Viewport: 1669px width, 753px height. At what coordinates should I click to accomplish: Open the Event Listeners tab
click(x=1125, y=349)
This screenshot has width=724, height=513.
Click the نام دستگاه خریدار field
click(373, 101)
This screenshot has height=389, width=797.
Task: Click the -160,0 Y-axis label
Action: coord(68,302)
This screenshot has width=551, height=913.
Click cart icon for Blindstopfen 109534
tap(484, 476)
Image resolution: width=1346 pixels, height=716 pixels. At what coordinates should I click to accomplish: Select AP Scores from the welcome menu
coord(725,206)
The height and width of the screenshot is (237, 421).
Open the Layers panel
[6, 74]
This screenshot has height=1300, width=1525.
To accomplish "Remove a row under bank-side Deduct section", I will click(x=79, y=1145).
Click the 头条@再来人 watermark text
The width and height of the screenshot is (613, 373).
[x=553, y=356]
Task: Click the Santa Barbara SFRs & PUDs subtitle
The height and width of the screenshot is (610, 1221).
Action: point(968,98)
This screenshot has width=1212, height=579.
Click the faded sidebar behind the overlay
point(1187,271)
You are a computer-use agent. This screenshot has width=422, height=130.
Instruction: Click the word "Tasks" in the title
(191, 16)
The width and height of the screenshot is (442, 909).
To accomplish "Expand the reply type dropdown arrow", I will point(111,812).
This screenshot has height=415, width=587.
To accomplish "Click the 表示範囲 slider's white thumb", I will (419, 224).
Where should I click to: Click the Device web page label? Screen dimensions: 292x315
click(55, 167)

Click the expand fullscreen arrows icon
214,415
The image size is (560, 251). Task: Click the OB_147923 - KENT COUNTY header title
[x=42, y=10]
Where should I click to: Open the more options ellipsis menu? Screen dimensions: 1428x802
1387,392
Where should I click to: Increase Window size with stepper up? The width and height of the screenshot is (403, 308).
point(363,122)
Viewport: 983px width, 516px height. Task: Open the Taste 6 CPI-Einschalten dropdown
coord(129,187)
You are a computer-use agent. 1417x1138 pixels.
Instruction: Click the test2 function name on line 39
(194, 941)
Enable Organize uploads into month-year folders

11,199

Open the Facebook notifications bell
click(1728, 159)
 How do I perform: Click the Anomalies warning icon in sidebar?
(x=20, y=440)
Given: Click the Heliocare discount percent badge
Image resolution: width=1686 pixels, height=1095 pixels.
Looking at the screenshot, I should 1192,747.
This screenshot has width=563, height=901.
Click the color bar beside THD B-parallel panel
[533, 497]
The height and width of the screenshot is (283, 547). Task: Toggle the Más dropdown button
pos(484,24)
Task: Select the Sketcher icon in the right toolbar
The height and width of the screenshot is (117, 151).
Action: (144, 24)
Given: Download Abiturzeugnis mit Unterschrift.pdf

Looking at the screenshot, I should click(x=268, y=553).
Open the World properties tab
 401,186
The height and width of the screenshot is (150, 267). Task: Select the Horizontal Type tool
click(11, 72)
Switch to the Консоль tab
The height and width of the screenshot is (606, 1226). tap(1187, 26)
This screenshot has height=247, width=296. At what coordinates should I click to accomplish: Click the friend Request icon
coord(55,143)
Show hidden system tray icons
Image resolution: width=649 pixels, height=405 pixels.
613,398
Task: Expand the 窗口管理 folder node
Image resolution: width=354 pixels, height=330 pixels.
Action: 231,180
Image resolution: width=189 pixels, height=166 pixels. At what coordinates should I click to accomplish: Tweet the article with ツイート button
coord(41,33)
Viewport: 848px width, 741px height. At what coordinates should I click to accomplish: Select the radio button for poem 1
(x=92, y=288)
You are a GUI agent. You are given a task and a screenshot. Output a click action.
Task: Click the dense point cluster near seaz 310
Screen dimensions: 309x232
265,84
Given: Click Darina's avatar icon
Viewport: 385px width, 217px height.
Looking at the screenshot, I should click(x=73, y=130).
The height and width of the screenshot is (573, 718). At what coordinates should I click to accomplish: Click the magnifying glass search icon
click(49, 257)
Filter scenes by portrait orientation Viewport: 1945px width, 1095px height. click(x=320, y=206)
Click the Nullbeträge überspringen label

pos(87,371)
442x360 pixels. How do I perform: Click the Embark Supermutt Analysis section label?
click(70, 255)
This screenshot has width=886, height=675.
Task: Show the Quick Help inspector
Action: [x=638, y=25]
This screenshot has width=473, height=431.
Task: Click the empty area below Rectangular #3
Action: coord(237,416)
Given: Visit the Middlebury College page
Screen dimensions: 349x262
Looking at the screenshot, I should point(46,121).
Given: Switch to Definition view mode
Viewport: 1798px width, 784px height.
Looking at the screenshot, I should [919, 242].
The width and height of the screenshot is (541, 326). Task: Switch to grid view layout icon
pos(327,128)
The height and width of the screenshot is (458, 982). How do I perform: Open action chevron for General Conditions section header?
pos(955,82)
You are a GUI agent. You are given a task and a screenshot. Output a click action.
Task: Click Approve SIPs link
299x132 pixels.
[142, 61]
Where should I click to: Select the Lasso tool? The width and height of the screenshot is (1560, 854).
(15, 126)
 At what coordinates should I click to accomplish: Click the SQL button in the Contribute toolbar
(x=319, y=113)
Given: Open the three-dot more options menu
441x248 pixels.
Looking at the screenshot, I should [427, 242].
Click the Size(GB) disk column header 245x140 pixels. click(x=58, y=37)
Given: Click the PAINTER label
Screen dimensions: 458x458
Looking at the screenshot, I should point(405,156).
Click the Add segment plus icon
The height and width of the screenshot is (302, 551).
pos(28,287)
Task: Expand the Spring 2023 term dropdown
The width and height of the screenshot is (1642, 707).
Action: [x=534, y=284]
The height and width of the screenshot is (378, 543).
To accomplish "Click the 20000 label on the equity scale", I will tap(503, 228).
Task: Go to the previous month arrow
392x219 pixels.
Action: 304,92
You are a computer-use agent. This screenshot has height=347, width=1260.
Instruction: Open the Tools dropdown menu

○ ○ ○ ○ ○

Rewrite the stretch from the line containing "Enable Organize uploads" through the line containing "click(11, 72)", replacing "Task" with "Goal" and leaving everything else unchanged.

• [Result for this task]:
Enable Organize uploads into month-year folders

11,199

Open the Facebook notifications bell
click(1728, 159)
 How do I perform: Click the Anomalies warning icon in sidebar?
(x=20, y=440)
Given: Click the Heliocare discount percent badge
Image resolution: width=1686 pixels, height=1095 pixels.
Looking at the screenshot, I should 1192,747.
This screenshot has width=563, height=901.
Click the color bar beside THD B-parallel panel
[533, 497]
The height and width of the screenshot is (283, 547). Goal: Toggle the Más dropdown button
pos(484,24)
Goal: Select the Sketcher icon in the right toolbar
The height and width of the screenshot is (117, 151).
Action: (144, 24)
Given: Download Abiturzeugnis mit Unterschrift.pdf

Looking at the screenshot, I should click(x=268, y=553).
Open the World properties tab
 401,186
The height and width of the screenshot is (150, 267). Goal: Select the Horizontal Type tool
click(11, 72)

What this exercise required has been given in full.